Peg down the little runners from your strawberry plants to make them root and, once rooted, they can be severed from the parent and transplanted. If you leave runners on it reduces the vigour in the plant.
Iris are such beautiful plants. Now is the time of year to lift and divide large clumps of bearded iris after they have flowered. Use a sharp knife to cut through thick sections of root. Divide into smaller pieces, leaving a couple of fans of leaves on each piece. Trim these leaves by half and replant the rhizome just below the soil level, facing south if possible so that the sun can bake it.
If you have grown early potatoes they should be ready to lift now. Continue sowing ‘cut and come again’ varieties of lettuce in small batches, but keep them out of the hot sun and keep moist but not soaking.

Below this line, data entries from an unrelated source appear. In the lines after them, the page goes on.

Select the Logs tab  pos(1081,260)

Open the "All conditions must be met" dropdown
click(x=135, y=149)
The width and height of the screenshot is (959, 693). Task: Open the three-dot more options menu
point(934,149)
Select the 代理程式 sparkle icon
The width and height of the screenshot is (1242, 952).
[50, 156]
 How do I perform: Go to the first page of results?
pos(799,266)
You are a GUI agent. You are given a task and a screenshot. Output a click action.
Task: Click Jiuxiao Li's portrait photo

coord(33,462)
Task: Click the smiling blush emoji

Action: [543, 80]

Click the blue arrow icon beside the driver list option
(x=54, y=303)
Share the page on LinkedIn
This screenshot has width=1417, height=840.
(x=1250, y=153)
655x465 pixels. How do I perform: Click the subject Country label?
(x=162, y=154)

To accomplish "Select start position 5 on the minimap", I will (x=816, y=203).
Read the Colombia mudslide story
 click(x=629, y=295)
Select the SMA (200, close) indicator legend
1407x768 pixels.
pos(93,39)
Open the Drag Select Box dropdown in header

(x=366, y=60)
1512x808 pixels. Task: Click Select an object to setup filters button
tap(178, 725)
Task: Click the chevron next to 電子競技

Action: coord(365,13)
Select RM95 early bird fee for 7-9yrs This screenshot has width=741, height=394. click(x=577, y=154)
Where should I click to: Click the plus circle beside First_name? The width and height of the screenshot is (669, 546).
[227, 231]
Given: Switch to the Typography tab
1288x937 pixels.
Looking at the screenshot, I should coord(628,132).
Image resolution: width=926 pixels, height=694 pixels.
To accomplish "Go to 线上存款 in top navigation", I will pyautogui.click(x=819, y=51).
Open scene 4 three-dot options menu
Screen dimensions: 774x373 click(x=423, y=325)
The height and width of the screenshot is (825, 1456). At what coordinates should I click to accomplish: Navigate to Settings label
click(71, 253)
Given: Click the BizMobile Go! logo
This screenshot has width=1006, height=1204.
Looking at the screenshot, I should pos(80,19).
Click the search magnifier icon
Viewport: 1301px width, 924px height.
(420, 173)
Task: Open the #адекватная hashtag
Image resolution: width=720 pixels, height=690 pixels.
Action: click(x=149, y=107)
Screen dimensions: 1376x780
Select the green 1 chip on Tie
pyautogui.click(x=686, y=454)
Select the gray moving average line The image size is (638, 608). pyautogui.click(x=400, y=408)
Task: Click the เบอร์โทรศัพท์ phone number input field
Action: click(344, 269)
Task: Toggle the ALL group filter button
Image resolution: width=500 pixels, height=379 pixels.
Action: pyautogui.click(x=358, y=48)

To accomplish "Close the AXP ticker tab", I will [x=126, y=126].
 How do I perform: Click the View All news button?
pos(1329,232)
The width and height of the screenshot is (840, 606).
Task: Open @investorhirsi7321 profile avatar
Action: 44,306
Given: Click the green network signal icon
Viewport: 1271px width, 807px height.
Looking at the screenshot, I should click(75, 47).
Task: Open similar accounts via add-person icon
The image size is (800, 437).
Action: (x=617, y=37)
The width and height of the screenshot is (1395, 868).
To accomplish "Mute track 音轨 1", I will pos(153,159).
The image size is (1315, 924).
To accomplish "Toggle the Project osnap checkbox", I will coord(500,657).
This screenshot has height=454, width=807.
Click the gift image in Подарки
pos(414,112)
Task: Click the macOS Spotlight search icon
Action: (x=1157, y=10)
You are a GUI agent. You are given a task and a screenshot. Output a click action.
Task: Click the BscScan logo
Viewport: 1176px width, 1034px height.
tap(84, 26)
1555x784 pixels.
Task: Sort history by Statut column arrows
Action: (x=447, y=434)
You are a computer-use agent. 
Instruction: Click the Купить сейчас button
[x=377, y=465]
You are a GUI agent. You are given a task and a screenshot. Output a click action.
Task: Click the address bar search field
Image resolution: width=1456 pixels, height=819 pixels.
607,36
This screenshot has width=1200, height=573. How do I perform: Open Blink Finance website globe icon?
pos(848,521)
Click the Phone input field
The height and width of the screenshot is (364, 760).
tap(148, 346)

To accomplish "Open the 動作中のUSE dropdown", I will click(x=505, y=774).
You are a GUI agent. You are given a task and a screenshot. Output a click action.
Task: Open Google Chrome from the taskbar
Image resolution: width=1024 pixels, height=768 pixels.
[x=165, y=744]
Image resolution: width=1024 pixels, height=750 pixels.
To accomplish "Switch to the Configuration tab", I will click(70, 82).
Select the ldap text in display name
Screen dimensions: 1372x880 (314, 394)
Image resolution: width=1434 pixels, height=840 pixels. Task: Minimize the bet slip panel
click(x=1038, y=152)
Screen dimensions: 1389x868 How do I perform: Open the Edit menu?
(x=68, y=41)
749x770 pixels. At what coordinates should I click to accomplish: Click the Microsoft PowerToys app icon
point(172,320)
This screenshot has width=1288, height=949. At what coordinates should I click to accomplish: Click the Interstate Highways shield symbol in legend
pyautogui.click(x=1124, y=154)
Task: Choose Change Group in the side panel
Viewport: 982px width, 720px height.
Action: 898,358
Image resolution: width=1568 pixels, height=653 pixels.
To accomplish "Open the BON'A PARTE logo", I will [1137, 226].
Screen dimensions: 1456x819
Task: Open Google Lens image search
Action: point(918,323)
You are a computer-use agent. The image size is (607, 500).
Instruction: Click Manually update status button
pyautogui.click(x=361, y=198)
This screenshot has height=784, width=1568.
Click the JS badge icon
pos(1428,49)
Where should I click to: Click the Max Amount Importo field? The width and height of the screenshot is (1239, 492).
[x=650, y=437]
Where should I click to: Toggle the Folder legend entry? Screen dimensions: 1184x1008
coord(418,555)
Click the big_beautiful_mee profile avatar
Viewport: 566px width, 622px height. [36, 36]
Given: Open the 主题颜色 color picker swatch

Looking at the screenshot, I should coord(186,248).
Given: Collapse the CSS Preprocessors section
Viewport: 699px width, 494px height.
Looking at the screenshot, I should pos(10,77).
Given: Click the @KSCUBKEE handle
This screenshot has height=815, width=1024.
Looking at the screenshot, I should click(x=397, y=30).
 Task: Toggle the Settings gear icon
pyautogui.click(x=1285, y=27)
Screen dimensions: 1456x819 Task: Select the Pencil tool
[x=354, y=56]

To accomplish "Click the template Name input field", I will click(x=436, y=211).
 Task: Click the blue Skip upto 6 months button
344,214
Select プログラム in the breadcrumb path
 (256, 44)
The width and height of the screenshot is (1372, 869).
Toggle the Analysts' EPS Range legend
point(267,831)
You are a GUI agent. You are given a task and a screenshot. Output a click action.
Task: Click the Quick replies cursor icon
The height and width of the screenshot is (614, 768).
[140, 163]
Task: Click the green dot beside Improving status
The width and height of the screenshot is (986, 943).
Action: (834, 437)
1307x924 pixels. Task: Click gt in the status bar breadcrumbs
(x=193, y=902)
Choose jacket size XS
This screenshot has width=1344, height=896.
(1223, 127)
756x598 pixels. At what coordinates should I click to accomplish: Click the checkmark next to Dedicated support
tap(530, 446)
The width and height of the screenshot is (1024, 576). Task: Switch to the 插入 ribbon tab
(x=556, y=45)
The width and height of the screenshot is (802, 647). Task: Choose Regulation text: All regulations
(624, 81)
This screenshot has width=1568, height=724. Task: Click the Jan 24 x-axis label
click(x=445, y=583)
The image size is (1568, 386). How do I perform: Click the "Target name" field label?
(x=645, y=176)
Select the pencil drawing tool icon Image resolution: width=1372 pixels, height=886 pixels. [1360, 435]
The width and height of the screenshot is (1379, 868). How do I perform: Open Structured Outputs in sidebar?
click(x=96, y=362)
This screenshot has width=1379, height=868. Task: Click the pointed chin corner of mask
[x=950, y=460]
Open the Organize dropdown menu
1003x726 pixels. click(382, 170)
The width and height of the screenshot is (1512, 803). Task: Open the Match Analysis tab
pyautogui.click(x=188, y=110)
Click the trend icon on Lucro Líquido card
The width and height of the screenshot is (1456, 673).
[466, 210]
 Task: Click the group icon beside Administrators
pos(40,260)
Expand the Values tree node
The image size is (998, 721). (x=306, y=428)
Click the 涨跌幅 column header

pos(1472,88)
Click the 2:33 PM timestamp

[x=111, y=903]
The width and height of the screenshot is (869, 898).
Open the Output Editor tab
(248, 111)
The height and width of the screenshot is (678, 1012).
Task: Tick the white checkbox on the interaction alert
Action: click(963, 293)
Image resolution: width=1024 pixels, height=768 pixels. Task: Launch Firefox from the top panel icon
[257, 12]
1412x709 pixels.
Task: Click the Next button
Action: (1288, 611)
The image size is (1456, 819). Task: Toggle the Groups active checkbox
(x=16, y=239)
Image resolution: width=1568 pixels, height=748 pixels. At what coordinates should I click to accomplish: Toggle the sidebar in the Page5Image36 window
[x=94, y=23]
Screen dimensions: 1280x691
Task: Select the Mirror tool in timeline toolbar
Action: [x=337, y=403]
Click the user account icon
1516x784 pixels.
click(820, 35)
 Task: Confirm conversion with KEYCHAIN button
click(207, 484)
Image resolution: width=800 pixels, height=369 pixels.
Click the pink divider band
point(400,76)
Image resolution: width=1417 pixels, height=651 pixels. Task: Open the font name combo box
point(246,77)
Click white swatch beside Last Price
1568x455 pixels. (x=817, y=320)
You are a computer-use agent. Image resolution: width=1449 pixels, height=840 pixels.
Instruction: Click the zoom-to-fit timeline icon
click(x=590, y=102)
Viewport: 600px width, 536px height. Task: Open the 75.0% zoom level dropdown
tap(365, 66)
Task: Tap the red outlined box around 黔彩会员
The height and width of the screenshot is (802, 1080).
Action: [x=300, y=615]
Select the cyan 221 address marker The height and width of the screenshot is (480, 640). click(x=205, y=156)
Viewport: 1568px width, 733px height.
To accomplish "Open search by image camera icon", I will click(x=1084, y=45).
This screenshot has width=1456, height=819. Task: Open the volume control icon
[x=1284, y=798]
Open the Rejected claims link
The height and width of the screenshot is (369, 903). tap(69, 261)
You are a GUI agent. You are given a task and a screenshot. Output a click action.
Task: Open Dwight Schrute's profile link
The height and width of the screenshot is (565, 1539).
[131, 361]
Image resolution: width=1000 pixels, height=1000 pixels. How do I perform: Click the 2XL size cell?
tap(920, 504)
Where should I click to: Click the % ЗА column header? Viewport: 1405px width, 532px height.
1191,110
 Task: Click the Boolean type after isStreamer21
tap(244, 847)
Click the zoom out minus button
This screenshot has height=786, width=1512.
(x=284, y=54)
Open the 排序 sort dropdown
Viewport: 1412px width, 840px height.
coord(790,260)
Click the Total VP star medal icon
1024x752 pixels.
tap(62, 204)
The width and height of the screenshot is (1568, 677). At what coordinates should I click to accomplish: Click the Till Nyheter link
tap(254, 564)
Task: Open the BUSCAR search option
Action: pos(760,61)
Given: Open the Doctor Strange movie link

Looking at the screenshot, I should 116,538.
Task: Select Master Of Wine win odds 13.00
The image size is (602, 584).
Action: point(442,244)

If you notice little metallic beetles on your rosemary you should pick them off and destroy them, as they can do lots of damage to the plant if they are in large numbers.
Prune early summer flowering shrubs
Now is a good time to prune early summer flowering shrubs like Philadelphus, Deutzia, Wiegela and Rubus as they have finished flowering. If you cut out about one in three of the thickest old branches at the base, new shoots will take their place and keep the plant floriferous.
As with all shrubs after pruning, lightly fork in some pelleted chicken manure or balanced fertiliser like Gromore around the base, water well and mulch with some compost or well-rotted manure to give the plant a real boost. Don’t bring the mulch up to touch the stems or they may rot.